- [RECORDS SUPPLIED]
BEGIN

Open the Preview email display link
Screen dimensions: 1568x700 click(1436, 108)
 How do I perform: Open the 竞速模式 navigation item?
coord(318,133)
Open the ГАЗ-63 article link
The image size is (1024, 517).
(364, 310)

END

- [TASK REQUIREMENTS] Down to the final line, write out all of the material exactly.

- [COMPLETED TASK]
Open the Preview email display link
Screen dimensions: 1568x700 click(1436, 108)
 How do I perform: Open the 竞速模式 navigation item?
coord(318,133)
Open the ГАЗ-63 article link
The image size is (1024, 517).
(364, 310)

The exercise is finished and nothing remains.